No contexto do primeiro parágrafo, a passagem – O canto do ...
Leia o texto de Hélio Schwartsman para responder à questão.
Por quê?
“Correlação não é causa” é um mantra que todos aqueles
que já entraram numa aula de estatística ou de metodologia
científica ouviram. E de fato não é. O canto do galo e o nascer
do sol estão fortemente correlacionados, mas ninguém deve
achar que é o som emitido pelo galináceo que provoca o surgimento do astro todas as manhãs.
O problema é que, durante muito tempo, estatísticos e cientistas se deixaram cegar pelo mantra e renunciaram a investigar melhor a causalidade e desenvolver ferramentas matemáticas para lidar com ela, o que é perfeitamente possível. Essa pelo menos é a visão do cientista da computação Judea Pearl, exposta em “The Book of Why” (O livro do porquê), obra que escreveu com o matemático e jornalista científico Dana Mackenzie.
Os prejuízos foram grandes. Muitas vidas se perderam porque, por várias décadas, a ciência julgou não ter meios para estabelecer com segurança se o cigarro causava ou não câncer, incerteza que a indústria do tabaco foi hábil em explorar.
Em “The Book of Why”, Pearl e Mackenzie explicam de forma razoavelmente didática quais são as novas técnicas que permitem responder a perguntas causais como “qual a probabilidade de esta onda de calor ter sido provocada pelo efeito estufa?” ou “foi a droga X que curou a doença Y?”. Mais até, os autores falam em usar a estatística para destrinchar o obscuro mundo dos contrafactuais1 .
Uma advertência importante que os autores fazem a entusiastas do “big data”2 é que não podemos nos furtar a entender as questões estudadas e formular teorias. Não se chega a lugar nenhum só com dados e sem hipóteses.

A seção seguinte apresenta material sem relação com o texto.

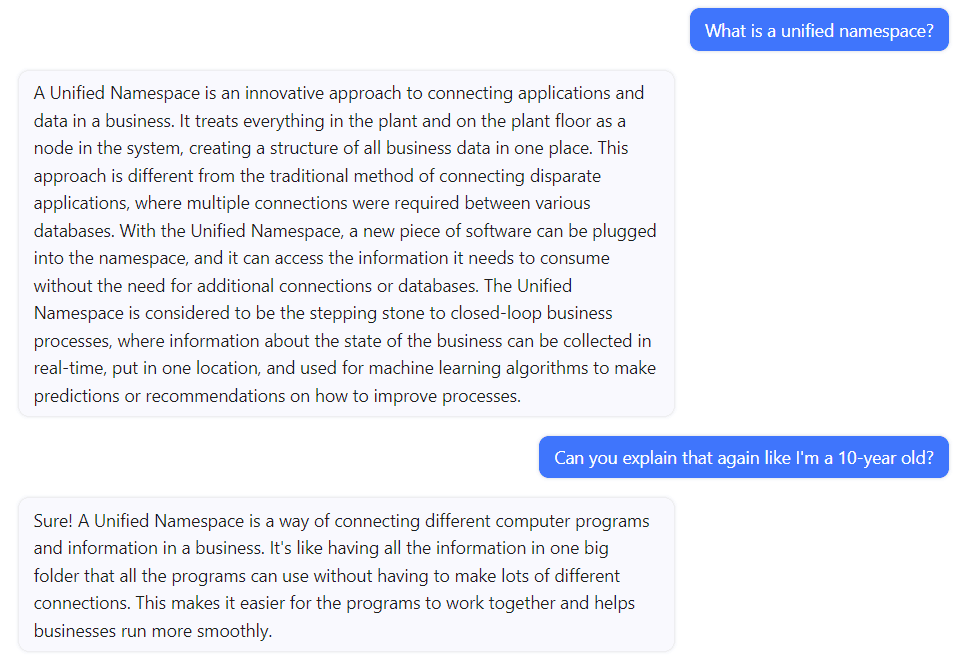This screenshot has width=963, height=669.
Task: Click 'computer programs' in the simplified answer
Action: click(x=572, y=521)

Minha sensação, pela retórica empregada (não tenho competência para avaliar tecnicamente), é que Pearl exagera um pouco. Ele faz um uso pouco comedido de termos como “revolução” e “milagre”. Mas é um cientista de primeira linha e, mesmo que ele esteja aumentando as coisas em até 30%, ainda sobram muitas ideias fascinantes no livro.
(Hélio Schwartsman. 19.08.2018. www.folha.uol.com.br. Adaptado)
1contrafactual: simulação (sentido aproximado)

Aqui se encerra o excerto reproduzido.